═════ Data shown

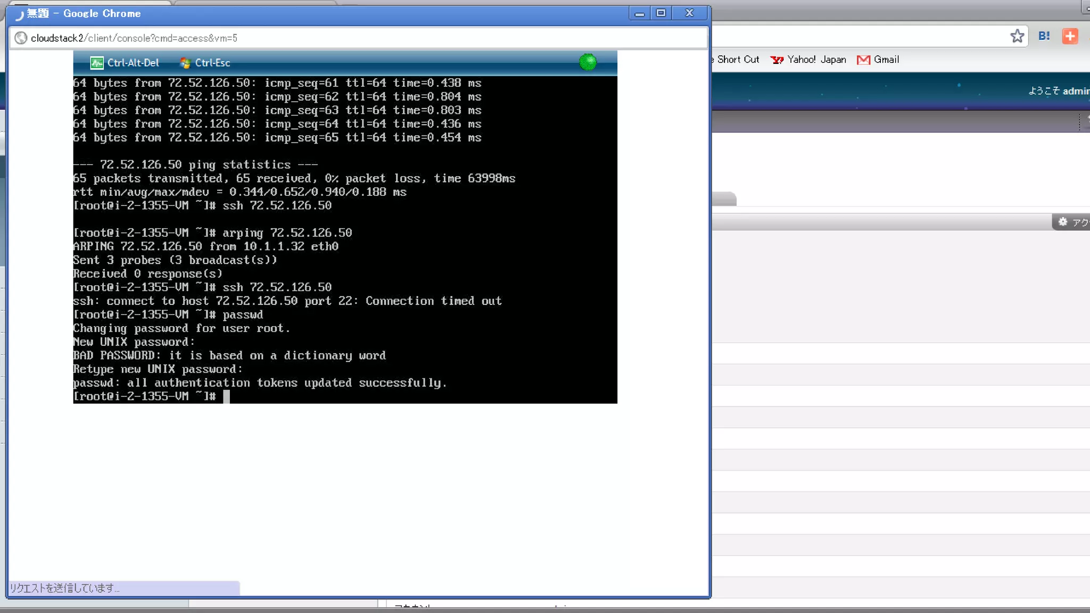The image size is (1090, 613).
Task: Click the ようこそ admin user label
Action: [1059, 91]
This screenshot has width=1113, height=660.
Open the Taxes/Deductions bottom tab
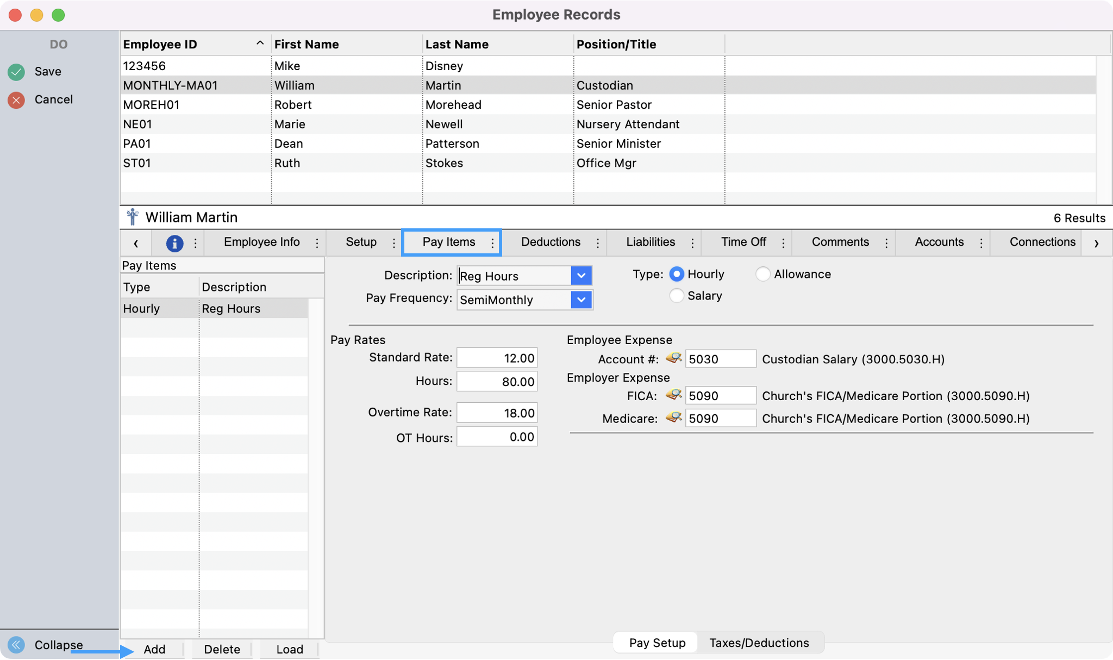(x=759, y=643)
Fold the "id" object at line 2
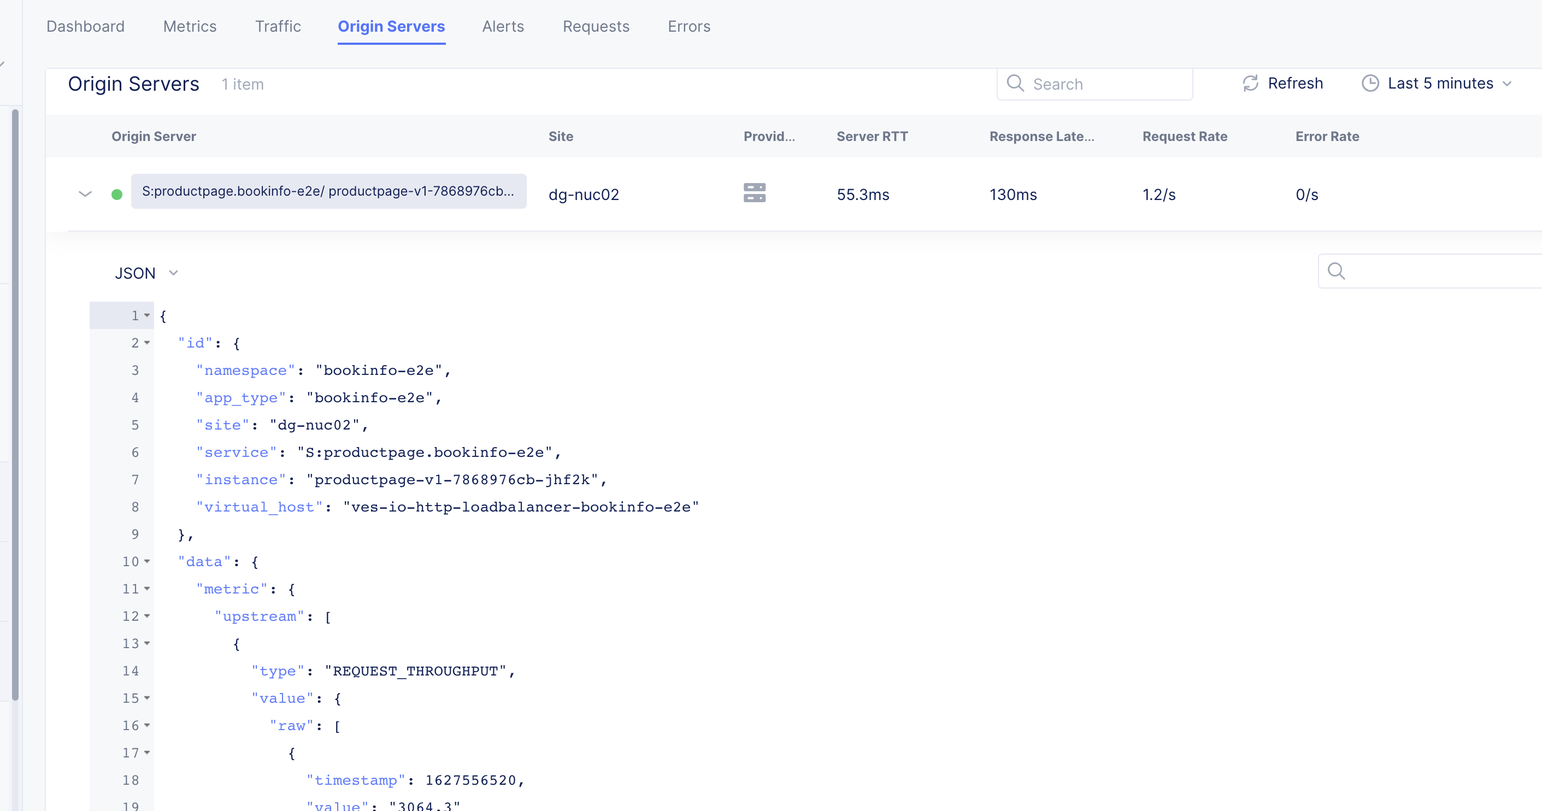Viewport: 1542px width, 811px height. pyautogui.click(x=147, y=343)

══════════

Your assignment
With the pictures left out, output the lines from the one containing "This screenshot has width=1113, height=660." through the last line of the records above, exactly as they are.

Final answer
This screenshot has width=1113, height=660.
Open the Taxes/Deductions bottom tab
(x=759, y=643)
Fold the "id" object at line 2
Viewport: 1542px width, 811px height. pyautogui.click(x=147, y=343)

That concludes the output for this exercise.